--- start Input ---

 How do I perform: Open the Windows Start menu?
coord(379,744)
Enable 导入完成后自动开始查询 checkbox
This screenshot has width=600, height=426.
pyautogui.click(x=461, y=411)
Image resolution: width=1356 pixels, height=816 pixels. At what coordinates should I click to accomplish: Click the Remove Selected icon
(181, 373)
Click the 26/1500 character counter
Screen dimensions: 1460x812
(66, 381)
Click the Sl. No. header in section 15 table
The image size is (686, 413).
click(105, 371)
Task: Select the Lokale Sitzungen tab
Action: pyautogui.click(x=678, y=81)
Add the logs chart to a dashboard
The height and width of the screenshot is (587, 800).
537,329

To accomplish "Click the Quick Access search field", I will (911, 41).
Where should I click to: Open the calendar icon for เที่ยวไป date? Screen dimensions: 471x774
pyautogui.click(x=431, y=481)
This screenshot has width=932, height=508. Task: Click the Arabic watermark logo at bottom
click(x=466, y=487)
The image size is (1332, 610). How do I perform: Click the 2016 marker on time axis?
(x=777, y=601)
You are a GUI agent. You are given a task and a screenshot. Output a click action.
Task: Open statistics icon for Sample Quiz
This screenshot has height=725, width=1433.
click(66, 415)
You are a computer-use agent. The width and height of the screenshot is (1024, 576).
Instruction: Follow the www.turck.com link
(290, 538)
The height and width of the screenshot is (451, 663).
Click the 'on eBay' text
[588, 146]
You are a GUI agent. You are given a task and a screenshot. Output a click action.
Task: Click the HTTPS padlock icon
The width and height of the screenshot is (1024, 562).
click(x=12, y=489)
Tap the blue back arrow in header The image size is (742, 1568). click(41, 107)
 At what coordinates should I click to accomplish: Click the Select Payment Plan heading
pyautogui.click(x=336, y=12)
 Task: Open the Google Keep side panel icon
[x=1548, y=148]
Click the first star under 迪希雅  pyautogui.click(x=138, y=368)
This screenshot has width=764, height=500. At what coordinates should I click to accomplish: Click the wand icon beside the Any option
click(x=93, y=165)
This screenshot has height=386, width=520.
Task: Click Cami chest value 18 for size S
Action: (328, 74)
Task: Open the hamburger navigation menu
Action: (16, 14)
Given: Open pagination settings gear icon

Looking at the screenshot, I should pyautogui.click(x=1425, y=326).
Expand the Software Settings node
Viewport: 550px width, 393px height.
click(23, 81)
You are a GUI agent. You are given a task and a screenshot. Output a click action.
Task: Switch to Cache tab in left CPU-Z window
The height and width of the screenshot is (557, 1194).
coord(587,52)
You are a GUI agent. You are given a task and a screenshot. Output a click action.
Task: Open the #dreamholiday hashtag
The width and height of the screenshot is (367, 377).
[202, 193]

--- end Input ---

■ Job
Reproduce the data verbatim, from the line containing "Click the first" up to and including the final line of the data.

■ Final result
Click the first star under 迪希雅  pyautogui.click(x=138, y=368)
This screenshot has width=764, height=500. At what coordinates should I click to accomplish: Click the wand icon beside the Any option
click(x=93, y=165)
This screenshot has height=386, width=520.
Task: Click Cami chest value 18 for size S
Action: (328, 74)
Task: Open the hamburger navigation menu
Action: (16, 14)
Given: Open pagination settings gear icon

Looking at the screenshot, I should pyautogui.click(x=1425, y=326).
Expand the Software Settings node
Viewport: 550px width, 393px height.
click(23, 81)
You are a GUI agent. You are given a task and a screenshot. Output a click action.
Task: Switch to Cache tab in left CPU-Z window
The height and width of the screenshot is (557, 1194).
coord(587,52)
You are a GUI agent. You are given a task and a screenshot. Output a click action.
Task: Open the #dreamholiday hashtag
The width and height of the screenshot is (367, 377).
[202, 193]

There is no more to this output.